- _RECORDS_
::::::

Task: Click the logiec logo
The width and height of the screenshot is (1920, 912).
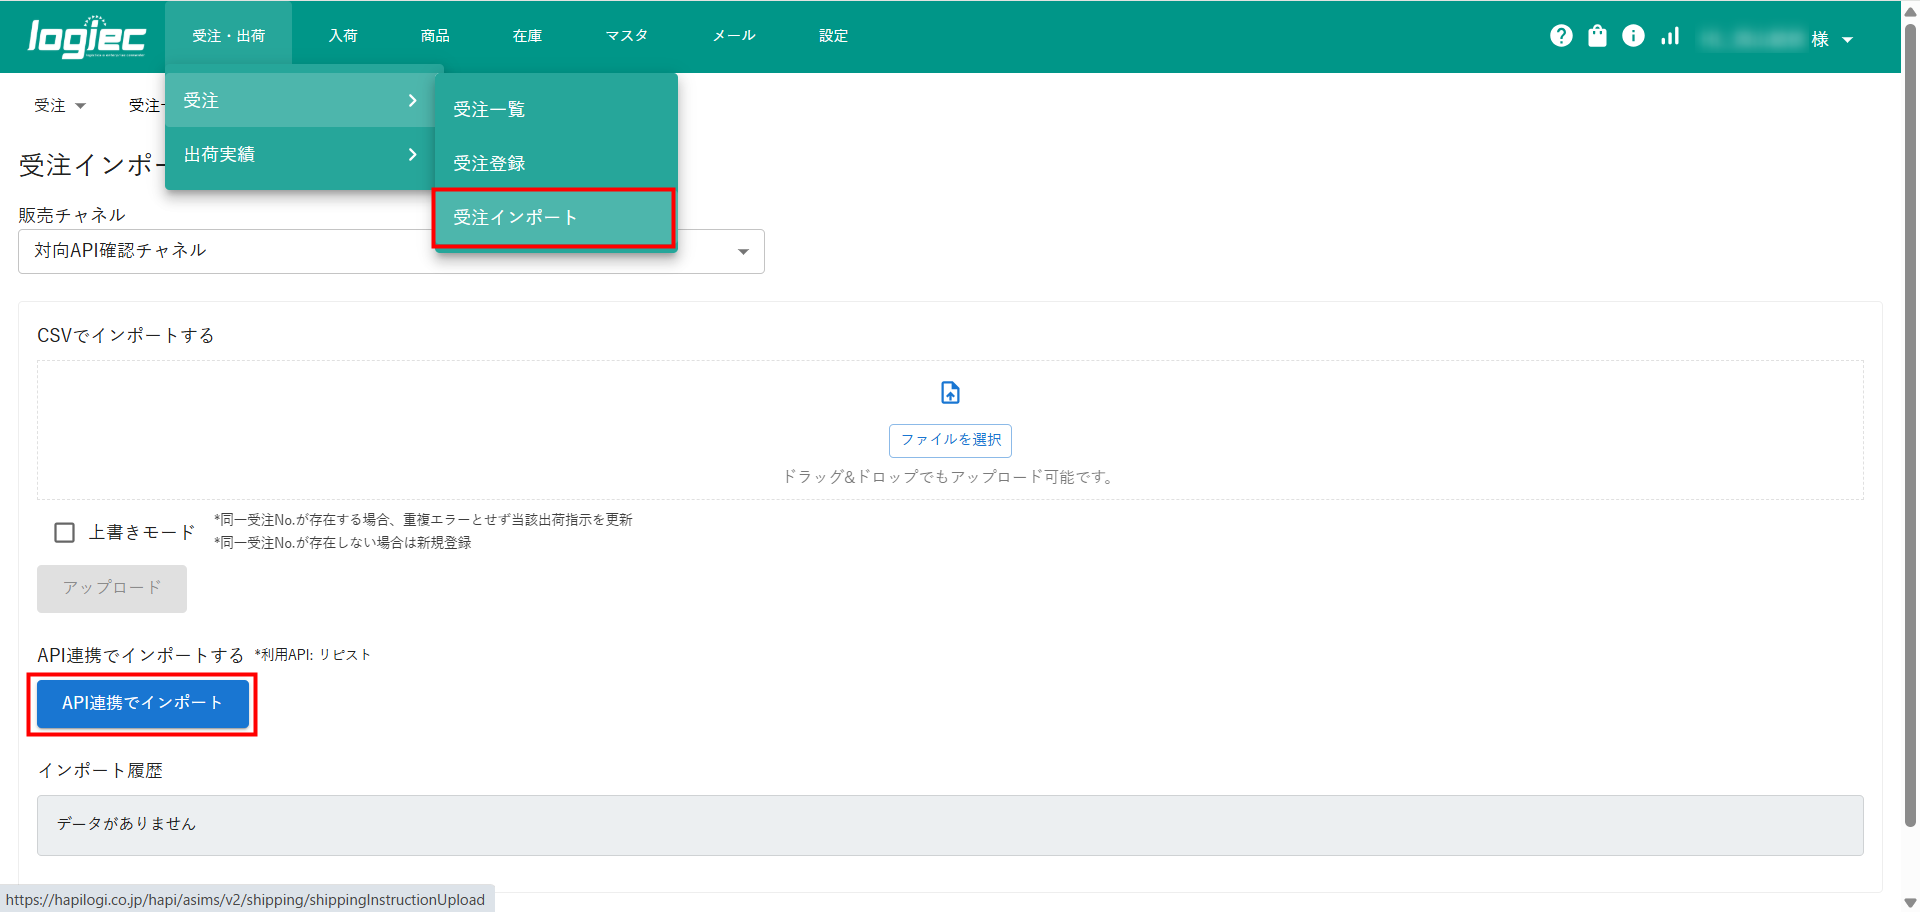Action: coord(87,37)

::::::

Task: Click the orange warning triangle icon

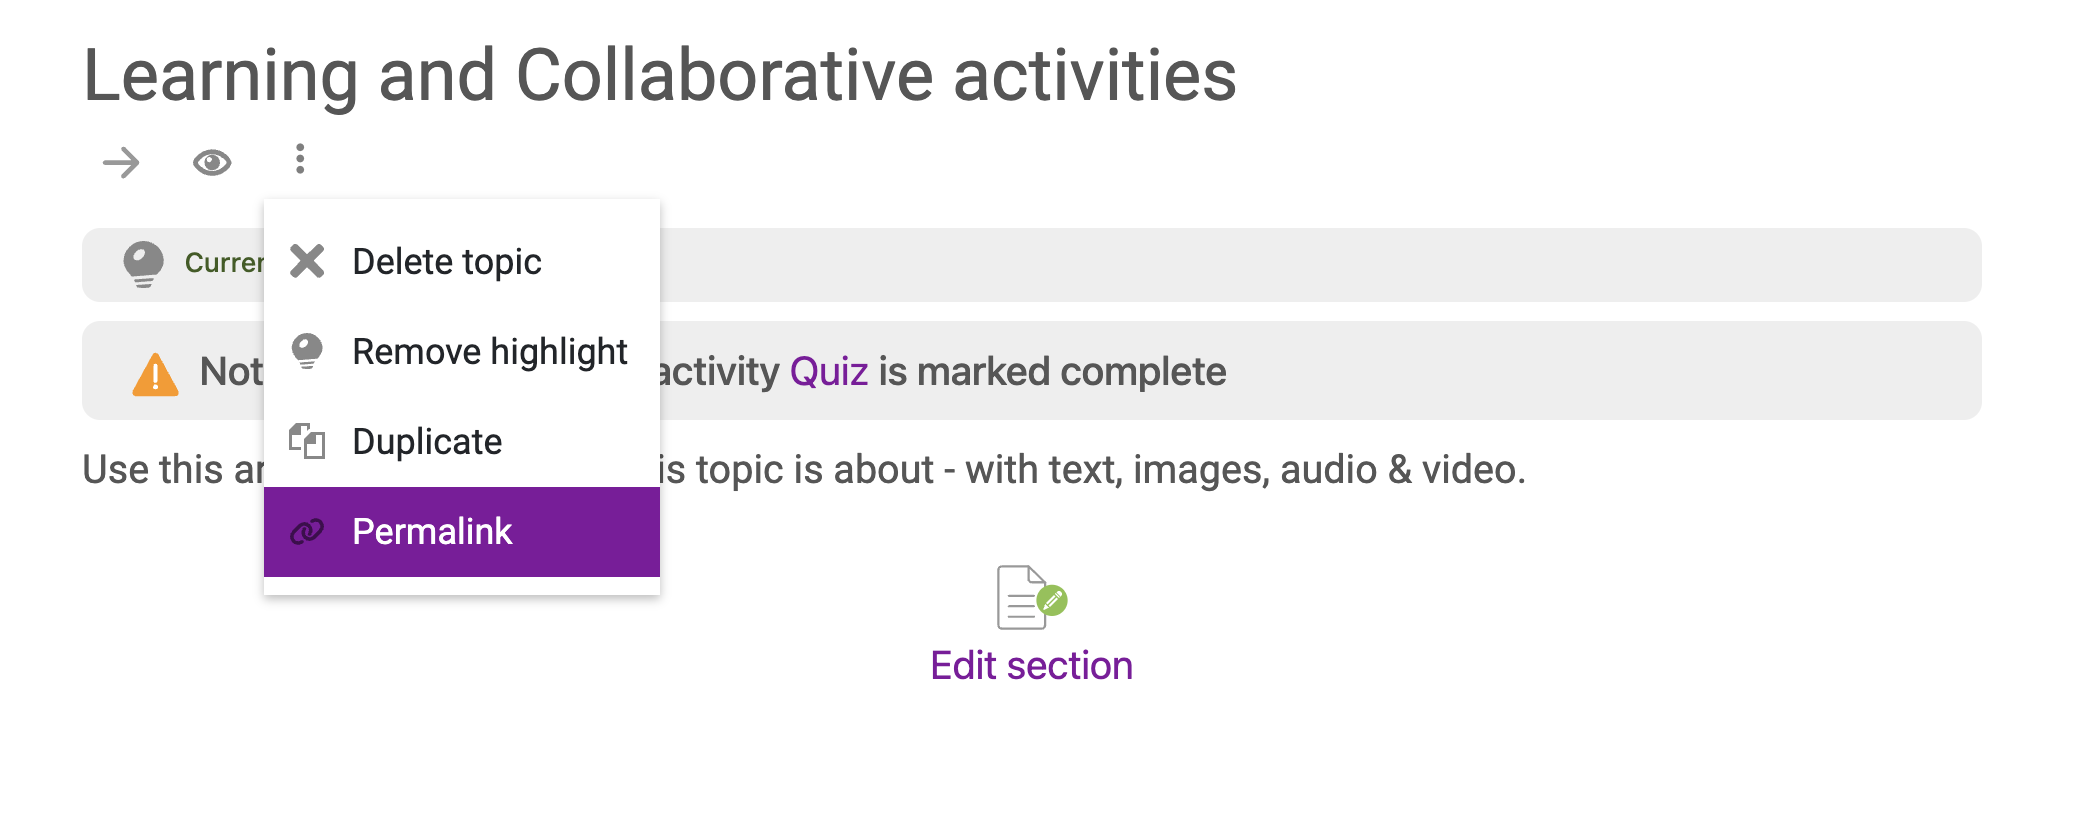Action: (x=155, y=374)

::::::

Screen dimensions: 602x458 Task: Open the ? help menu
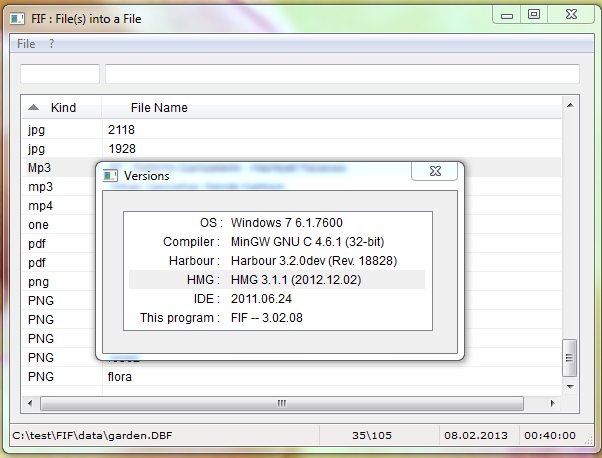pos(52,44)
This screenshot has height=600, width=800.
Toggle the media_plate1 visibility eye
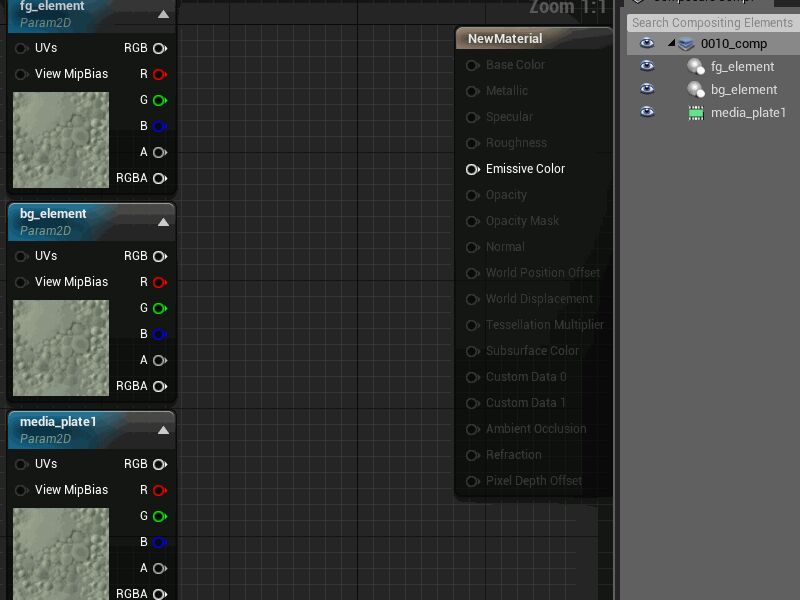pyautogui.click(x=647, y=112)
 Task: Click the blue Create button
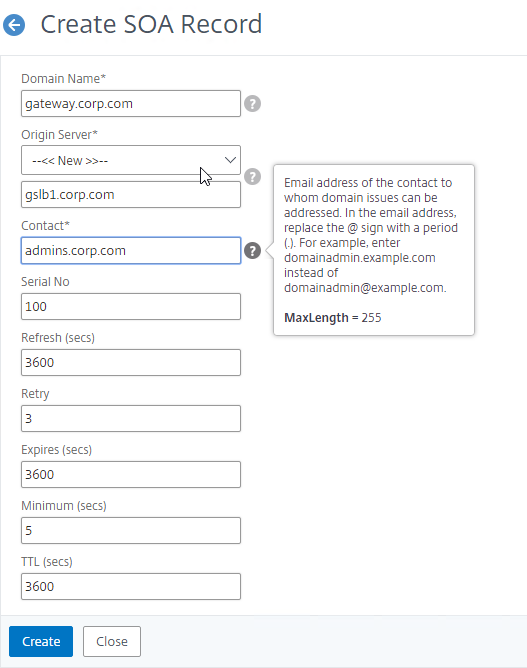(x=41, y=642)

::::::

- _EXERCISE REQUIREMENTS_
List the lines from the one containing "Screen dimensions: 602x458" through the one containing "(x=41, y=642)" as a numbered list, skipping blank lines and leaving out the pictures.

- _FULL SOLUTION_
1. Screen dimensions: 602x458 Task: Open the ? help menu
2. pos(52,44)
3. This screenshot has height=600, width=800.
4. Toggle the media_plate1 visibility eye
5. pyautogui.click(x=647, y=112)
6.  Task: Click the blue Create button
7. (x=41, y=642)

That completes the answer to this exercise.